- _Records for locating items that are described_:
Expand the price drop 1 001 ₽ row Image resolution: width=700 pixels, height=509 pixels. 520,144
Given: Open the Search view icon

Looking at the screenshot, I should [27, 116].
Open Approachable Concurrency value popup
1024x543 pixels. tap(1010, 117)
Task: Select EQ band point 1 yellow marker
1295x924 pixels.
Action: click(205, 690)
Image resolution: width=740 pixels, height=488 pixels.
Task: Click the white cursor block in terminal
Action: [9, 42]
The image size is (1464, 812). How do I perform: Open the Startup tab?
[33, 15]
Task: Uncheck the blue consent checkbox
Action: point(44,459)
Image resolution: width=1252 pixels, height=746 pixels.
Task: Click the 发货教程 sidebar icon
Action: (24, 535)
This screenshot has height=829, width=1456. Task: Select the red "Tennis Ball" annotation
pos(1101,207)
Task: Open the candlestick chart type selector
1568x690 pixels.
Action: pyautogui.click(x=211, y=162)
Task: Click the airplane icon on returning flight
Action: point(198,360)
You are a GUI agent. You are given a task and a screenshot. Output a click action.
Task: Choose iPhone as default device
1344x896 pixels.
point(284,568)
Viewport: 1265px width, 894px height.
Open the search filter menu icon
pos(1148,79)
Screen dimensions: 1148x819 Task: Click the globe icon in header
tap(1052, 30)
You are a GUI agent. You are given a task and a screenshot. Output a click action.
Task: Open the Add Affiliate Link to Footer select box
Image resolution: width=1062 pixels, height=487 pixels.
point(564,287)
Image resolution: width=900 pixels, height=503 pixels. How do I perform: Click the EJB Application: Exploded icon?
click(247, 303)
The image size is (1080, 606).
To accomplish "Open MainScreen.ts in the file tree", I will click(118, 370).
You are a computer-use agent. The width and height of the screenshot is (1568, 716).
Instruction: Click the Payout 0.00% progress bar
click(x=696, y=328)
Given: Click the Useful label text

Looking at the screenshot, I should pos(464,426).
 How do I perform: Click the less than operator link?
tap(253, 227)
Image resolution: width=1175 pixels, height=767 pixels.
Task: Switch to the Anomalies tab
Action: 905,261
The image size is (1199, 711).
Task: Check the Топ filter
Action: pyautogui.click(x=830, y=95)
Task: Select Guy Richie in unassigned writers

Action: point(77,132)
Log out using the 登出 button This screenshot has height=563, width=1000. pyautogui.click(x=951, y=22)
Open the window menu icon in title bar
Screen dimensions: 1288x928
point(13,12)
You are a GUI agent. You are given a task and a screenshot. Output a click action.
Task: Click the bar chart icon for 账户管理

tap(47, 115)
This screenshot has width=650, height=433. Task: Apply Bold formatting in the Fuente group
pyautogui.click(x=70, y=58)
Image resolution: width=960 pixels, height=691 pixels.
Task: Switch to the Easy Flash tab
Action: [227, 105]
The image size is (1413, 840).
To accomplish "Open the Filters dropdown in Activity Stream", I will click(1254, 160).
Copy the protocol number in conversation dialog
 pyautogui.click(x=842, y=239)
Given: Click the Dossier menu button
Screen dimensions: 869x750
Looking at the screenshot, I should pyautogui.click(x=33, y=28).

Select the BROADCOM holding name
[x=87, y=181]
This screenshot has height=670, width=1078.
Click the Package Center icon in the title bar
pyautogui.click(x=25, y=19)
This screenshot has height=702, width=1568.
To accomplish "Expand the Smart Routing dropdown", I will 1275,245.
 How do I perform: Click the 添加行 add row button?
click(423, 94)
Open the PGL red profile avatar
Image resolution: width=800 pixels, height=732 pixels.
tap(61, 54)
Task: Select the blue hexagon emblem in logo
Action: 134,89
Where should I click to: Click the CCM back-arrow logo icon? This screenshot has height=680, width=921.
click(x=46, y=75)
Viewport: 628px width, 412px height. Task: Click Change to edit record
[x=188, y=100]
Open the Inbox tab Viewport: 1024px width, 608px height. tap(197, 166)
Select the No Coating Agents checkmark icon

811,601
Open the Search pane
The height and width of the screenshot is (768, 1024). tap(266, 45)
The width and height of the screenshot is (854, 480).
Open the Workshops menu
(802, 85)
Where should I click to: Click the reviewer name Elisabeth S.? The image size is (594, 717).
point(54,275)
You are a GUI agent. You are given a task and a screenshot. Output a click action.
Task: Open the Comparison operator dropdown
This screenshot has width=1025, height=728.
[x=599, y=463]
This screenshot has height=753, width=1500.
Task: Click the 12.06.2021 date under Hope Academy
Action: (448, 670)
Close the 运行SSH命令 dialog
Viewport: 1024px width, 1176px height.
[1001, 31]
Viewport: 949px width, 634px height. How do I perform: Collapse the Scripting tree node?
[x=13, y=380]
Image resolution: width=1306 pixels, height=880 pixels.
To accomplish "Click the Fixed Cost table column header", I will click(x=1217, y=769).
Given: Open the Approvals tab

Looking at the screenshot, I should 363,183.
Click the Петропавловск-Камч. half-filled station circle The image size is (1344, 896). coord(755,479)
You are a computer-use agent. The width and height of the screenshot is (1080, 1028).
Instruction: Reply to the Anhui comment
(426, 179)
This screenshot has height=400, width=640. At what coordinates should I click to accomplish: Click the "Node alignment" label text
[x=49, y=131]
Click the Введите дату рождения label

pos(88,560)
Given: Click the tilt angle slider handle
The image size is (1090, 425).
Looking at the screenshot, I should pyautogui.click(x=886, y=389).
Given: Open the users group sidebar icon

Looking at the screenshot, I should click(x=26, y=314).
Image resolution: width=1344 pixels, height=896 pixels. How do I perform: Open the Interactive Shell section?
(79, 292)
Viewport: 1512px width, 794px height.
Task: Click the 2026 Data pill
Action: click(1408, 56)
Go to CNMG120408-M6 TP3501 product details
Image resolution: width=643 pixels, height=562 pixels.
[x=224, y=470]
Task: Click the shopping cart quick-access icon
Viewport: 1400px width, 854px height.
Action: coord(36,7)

- _Exercise description_:
Report each line in the listing that contains the word "should", treating uppercase and lowercase as different.

- _Task result_:
Looking at the screenshot, I should [27, 116].
Looking at the screenshot, I should pos(464,426).
Looking at the screenshot, I should pyautogui.click(x=33, y=28).
Where should I click to: Click the CCM back-arrow logo icon? This screenshot has height=680, width=921.
Where should I click to: Click the reviewer name Elisabeth S.? The image size is (594, 717).
Looking at the screenshot, I should 363,183.
This screenshot has height=400, width=640. At what coordinates should I click to accomplish: Click the "Node alignment" label text
Looking at the screenshot, I should pyautogui.click(x=886, y=389).
Looking at the screenshot, I should click(x=26, y=314).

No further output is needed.